The GBP/JPY cross has witnessed a consecutive second-day decline on Thursday, marking the third negative session in the last four days. During the first half of the European session, it touched a two-and-a-half-week low, currently hovering around the mid-185.00s. The pair appears susceptible to further downward movement ahead of the Bank of England‘s (BoE) monetary policy decision scheduled for later in the day.
Anticipation of a potential interest rate cut by the UK central bank in May, coupled with less dovish-inspired USD buying, exerts downward pressure on the British Pound (GBP). In contrast, the Japanese Yen (JPY) maintains support from the Bank of Japan‘s (BoJ) recent hawkish stance and ongoing geopolitical risks. This contributes to the prevailing bearish sentiment surrounding the GBP/JPY cross.

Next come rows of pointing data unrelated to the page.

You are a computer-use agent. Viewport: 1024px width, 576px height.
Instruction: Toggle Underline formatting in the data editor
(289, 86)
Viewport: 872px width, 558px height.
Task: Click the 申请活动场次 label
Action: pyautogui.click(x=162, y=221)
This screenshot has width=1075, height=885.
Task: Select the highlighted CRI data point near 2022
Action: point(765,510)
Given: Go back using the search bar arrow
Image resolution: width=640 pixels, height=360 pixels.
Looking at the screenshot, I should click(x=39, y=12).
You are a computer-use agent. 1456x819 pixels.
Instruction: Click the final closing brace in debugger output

From a technical standpoint, the recent close below the 23.6% Fibonacci retracement level from the January rally signals a bearish trigger. Additionally, daily chart oscillators dipping into negative territory suggest a path of least resistance to the downside. A potential slide towards testing the 38.2% Fibonacci level, approximately around the psychological mark of 185.00, is deemed likely.
Should the pair convincingly break below this level, it sets the stage for an extension of the recent pullback from around 189.00 or last month’s highest level since August 2015. The GBP/JPY cross might accelerate its decline towards the 184.50 intermediate support before reaching sub-184.00 levels, marked by the confluence region of the 100-day Simple Moving Average (SMA) and the 50% Fibonacci level.

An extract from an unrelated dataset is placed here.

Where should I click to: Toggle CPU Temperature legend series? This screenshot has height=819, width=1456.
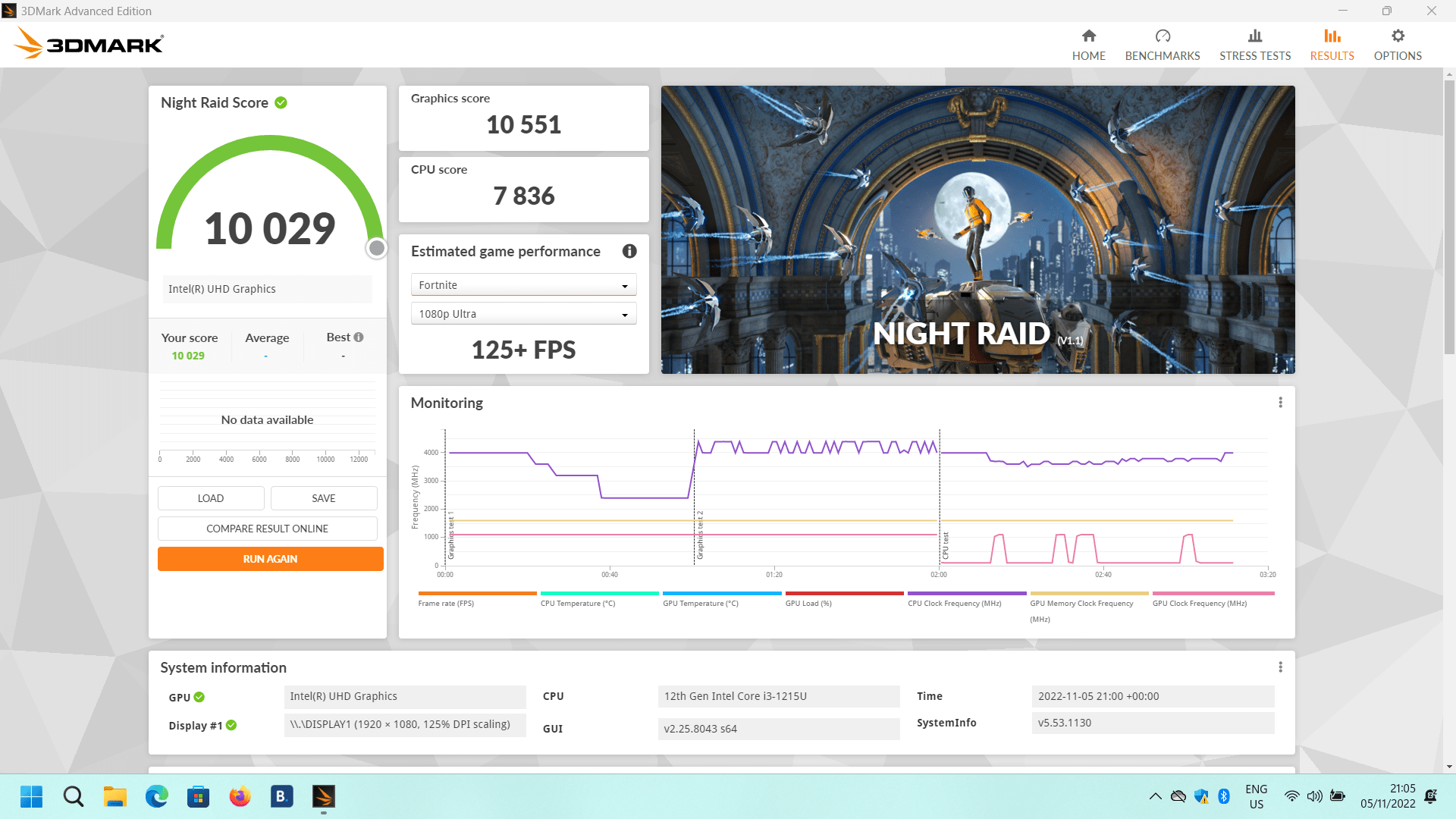point(577,604)
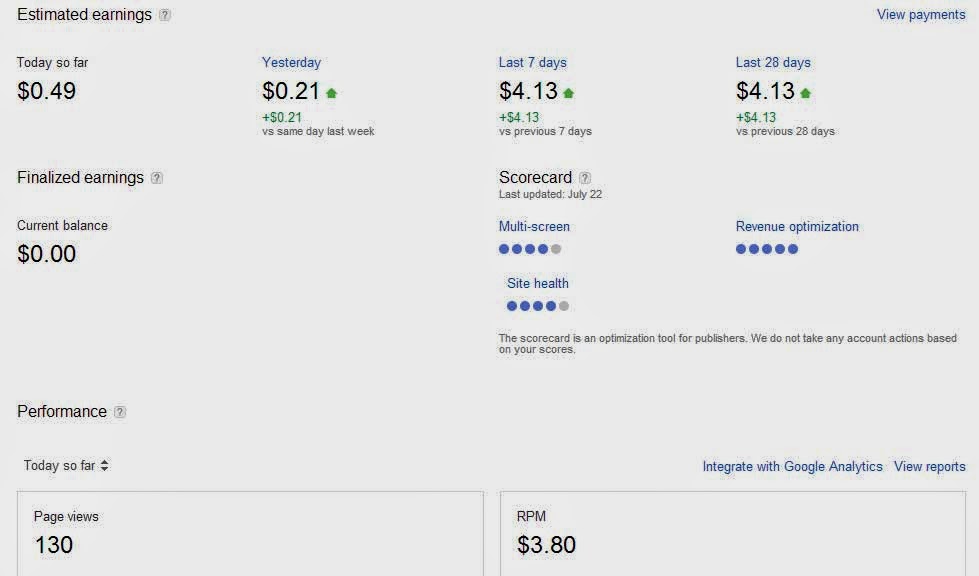This screenshot has height=576, width=979.
Task: Open the Revenue optimization scorecard section
Action: tap(797, 226)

Conversely, the 186.00 round figure acts as an immediate hurdle, followed by the 23.6% Fibonacci level breakpoint around 186.45-186.50. A sustained strength beyond this level suggests the correction has run its course, potentially shifting the near-term bias in favor of bullish traders. Subsequent upward movement could propel the GBP/JPY cross beyond the 187.00 mark towards the 187.40 hurdle.